El Dr. Lecomte de Noüy*, médico y biólogo, miembro del prestigiado Instituto Pasteur, se expresa así en un párrafo de su obra “El Porvenir del Espíritu”, el cual considero acertado transcribir para concluir este breve comentario “Los que sin ninguna prueba-ya lo hemos demostrado-se han esforzado sistemáticamente por destruir la idea de Dios, han hecho una obra vil y anticientífica. Y lo proclamo con tanta energía y convicción, cuanto que no poseo la Fe, la verdadera, la que surge de lo más profundo del ser. Yo no creo en Dios más de lo que creo en la realidad de la evolución o en la realidad de los electrones. Pero si es forzoso introducir el sentimiento en la ciencia, no creo menos. Y tengo la certeza científica de que no me engaño.

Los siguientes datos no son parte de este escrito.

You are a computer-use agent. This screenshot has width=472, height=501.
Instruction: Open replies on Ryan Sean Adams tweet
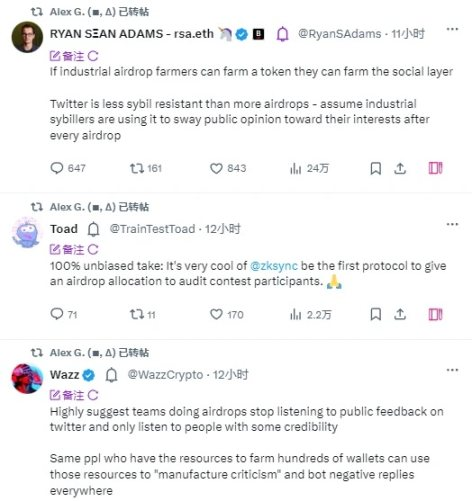[x=68, y=168]
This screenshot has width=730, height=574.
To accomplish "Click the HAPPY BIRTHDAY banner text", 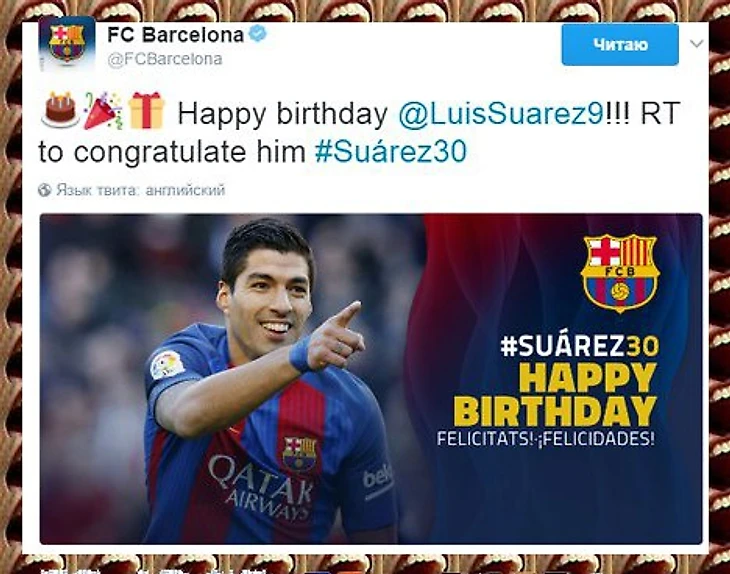I will click(555, 395).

Lejos de estar sostenido y ayudado por una inquebrantable creencia en Dios, como otros hombres de ciencia a quienes envidio, me he iniciado en la vida con el escepticismo destructor que entonces estaba de moda. He necesitado treinta años de laboratorio para llegar a convencerme de que los que tenían el deber de iluminarme, aunque sólo fuera confesando su ignorancia, me habían mentido deliberadamente. Mi convicción actual es racional. He llegado a ella por los senderos de la biología y de la física y estoy convencido de que es imposible que no le ocurra lo mismo a todo hombre de ciencia que reflexione, a menos de adolezca de ceguera o mala fe. Pero el camino que he seguido es indirecto, no es el bueno. Y para evitar a otros mi inmensa pérdida de tiempo y de esfuerzo, es que me alzo violentamente contra el espíritu maléfico de los malos pastores”.Interesantes conclusiones, verdad? Pero me temo que al amparo de las permisivas democracias occidentales, los autobuses ateos seguirán circulando por las calles del viejo Continente…hasta que Dios quiera.